Читаем Рассказы ночной стражи полностью

Я вспоминаю госпожу Такако, похожую на яркую бабочку. Монахиня? Да, такая судьба не для неё.

— Умри сёгун без фуккацу, — я размышляю вслух, — госпожа стала бы его вдовой. Это значит усадьба, слуги, содержание от казны. Но госпожа должна была понимать, чем рискует. Фудзивара собирался убить её сразу после того, как она покончит с мужем.

— Глупость? — предполагает настоятель. — Слепая надежда?

— Скорее расчёт.

— Я не понимаю вас, Рэйден-сан.

В кронах деревьев щебечут птицы. Колышется молодая листва. Здесь птицы поют громче, чем позади храма, над крохотным кладбищем. Там обрастает мхом камень над могилой бабушки Мизуки. Прах бабушки лежит в земле, сама же бабушка ждёт меня дома. Я зову её отцом.

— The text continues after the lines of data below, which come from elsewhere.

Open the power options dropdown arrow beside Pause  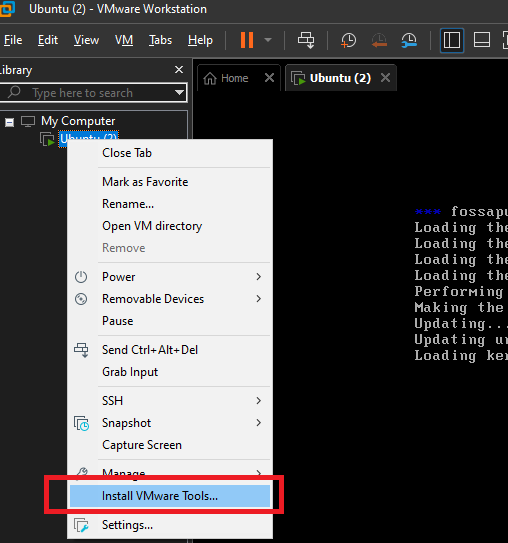(268, 40)
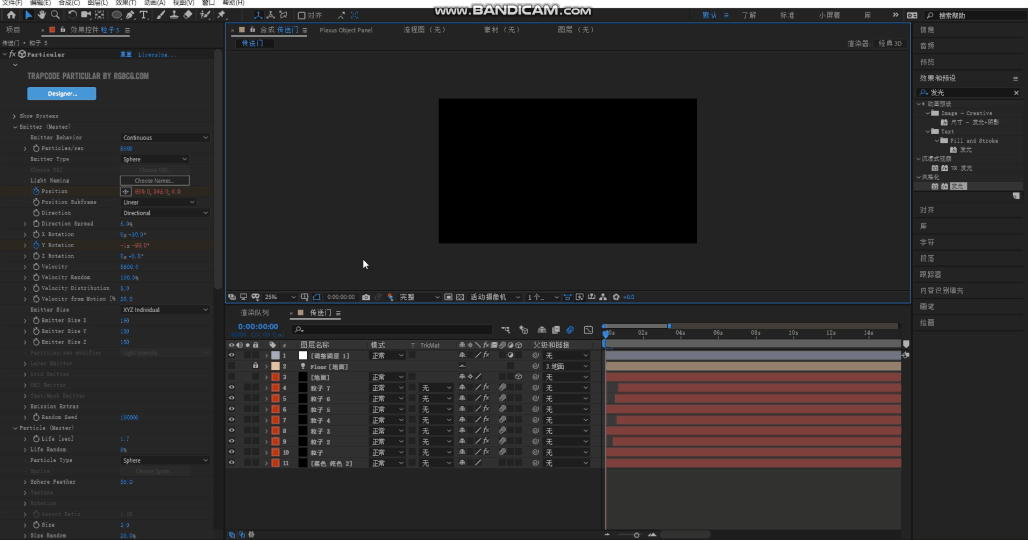Enable the 对齐 snapping checkbox
1028x540 pixels.
(302, 16)
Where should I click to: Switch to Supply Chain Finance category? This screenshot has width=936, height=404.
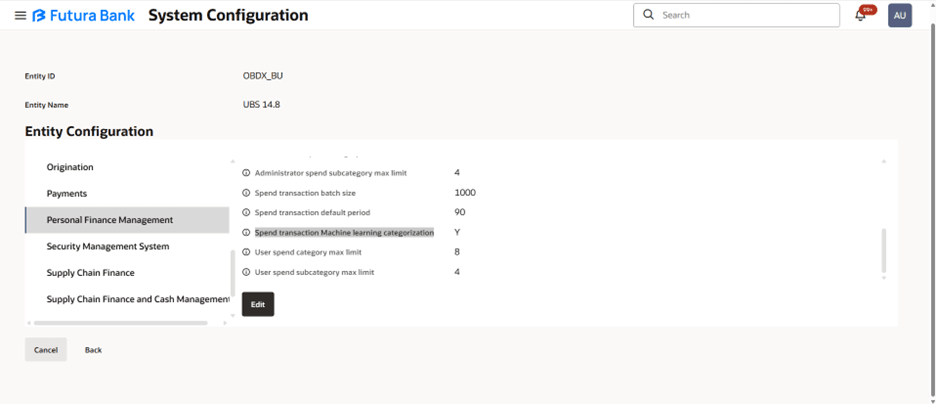coord(90,272)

Можно ли жить в таком мире, сохранив здравый ум?

— Думаю, министр первым делом обратился к госпоже Такако. И что же? Она отказалась. Поняла: убей она мужа ещё в начале праздника, и министр выйдет сухим из воды. Ей надо было, чтобы министр замазался грязью. Поэтому покушение стало делом рук министра. Делом первым, с которого всё началось. Если бы что-то пошло не так, настала бы очередь госпожи.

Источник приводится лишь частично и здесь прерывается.